I haven’t posted it. It was one of the first posts I wrote, and it sits in the “drafts” folder. It’s a lie. I don’t love myself. I hate myself. I look in the mirror an am filled with self loathing and disgust. I don’t want to be healthy. I don’t care about health. I want to be thin. THIN.  Because in my mind thin is synonymous with pretty, with worthy, with worth. I can’t look in a mirror without wanting to never leave the house, or be seen, by anyone, ever. I don’t look in the mirror. I look, very carefully, at my face to brush my hair, and nothing else.
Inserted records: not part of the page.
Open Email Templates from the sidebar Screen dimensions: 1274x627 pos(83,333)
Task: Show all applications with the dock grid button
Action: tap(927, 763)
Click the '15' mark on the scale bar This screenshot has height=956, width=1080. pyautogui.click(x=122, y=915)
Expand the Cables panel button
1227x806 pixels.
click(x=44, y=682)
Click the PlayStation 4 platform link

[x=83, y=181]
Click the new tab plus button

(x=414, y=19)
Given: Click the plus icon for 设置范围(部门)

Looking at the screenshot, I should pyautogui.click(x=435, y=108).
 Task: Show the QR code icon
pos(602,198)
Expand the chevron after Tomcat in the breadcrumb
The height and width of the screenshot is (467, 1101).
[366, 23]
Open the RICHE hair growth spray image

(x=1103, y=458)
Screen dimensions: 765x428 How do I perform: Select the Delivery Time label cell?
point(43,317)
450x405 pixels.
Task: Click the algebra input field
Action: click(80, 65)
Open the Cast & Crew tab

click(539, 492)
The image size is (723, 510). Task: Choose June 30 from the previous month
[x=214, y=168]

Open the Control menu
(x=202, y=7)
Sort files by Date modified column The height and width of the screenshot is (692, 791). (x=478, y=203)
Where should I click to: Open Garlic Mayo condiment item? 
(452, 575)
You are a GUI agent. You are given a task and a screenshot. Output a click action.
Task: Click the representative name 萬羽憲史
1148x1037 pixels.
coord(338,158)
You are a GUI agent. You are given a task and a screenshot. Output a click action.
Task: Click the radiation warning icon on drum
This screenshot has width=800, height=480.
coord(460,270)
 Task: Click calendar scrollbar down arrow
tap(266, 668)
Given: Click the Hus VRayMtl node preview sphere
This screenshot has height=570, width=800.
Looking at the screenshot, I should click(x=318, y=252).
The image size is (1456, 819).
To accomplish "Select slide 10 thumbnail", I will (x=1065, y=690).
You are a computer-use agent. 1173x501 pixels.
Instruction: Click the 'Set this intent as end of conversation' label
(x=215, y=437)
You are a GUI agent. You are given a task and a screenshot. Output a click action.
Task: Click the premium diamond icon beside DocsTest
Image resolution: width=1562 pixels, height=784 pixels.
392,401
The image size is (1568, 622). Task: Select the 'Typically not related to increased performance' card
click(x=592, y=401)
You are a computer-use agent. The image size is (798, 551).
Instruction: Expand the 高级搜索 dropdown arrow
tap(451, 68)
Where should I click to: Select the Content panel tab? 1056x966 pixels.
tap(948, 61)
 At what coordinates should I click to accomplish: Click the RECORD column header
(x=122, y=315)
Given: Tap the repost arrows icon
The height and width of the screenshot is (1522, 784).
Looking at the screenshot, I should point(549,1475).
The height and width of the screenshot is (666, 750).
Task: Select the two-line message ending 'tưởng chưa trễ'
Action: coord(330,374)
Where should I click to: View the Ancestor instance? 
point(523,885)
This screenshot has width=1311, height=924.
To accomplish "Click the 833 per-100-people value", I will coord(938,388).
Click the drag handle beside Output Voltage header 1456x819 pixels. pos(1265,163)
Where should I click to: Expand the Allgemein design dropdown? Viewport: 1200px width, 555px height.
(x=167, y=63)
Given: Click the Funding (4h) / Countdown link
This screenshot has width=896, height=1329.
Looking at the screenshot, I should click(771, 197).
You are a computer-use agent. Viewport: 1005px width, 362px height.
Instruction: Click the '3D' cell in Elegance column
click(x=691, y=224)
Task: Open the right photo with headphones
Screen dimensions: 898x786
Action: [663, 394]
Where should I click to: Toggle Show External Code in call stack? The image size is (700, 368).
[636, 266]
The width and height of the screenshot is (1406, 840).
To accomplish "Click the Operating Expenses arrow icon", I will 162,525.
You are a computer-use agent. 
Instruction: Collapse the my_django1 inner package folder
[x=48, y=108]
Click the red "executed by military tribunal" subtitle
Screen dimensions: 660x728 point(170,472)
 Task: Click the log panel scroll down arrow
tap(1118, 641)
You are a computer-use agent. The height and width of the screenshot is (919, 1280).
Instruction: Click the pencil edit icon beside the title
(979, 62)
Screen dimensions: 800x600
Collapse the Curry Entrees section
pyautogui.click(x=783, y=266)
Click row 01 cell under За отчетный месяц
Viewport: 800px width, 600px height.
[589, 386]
Never anything else. 

I am too sick to exercise, at least at the moment, for the entire last month. I spent 1 full year working out 6 days a week. Seeing a personal trainer 3 days a week. Running, cardio, weight training, diet. 1200 calories a day, 20% fat, 40% carbs/protein. Low sodium.  I didn’t lose 1 pound. I actually gained 3. I exercised with sinus infections, I ran with bronchitis, I saw my trainer after I’d been rear ended. I took 2 days off after the car accident, and was back in the gym. I went with broken toes, broken fingers. I went after slamming my hand in the car door. I went with a 3rd degree sunburn. I went with my skin blistered and peeling. I went sore, and tired, sick and hurt. I went and I went and I went. My trainer was baffled, my doctors were baffled, my nutritionist was baffled.  I gave up on the diet, missed a couple of weeks working out (after a year) due to severe illness, I gained 25lbs in 3 months. 

So now I am fatter then I have ever been in my life. I hate myself more then I ever have in my whole life. (because, for me, those things go hand in hand) I am sicker then I can ever remember being. I am more miserable then I can ever remember being. 

I can do everything right, and make no progress. It’s depressing. I feel like Sisyphus. I keep pushing the boulder up the hill, and it keeps squashing me on the way down. I am the walking definition of futile. I would do liposuction if I could afford it. I would have my stomach stapled if I didn’t get a serious infections at the drop of a hat. I would take any sort of diet pill that I thought would work. I would cut, mutilate, and torture my body if it would make me thin. There are no delusions of health here. I don’t want to be healthy. I want to be thin. I want to be thin at any cost, and if I thought there was something that would make me thin I would try it in a second, health be damned. 

It doesn’t make me a very good role model. It doesn’t make me a very good mom. I am a good liar though. I lie. I will lie and tell the world I am happy with who I am. I will lie and tell my daughter that I love myself. I will lie as well as I can, be it overt, or by omission. I will not talk calories, or diets, or bemoan not being “allowed” to have desert in front of my child. I will not refuse to have my picture taken, Iw ill not crop myself out. I will try and teach her that health is worth more then thin. That thin is a bad word. That size is a number, and not an evaluation of worth. I will try and teach her that her worth is derived from what she carries within her, not what she carries on her outside. Along the way I will try and convince myself. 


My clothing size does not dictate my self worth. If I am not exactly beautiful, I am also not exactly worthless.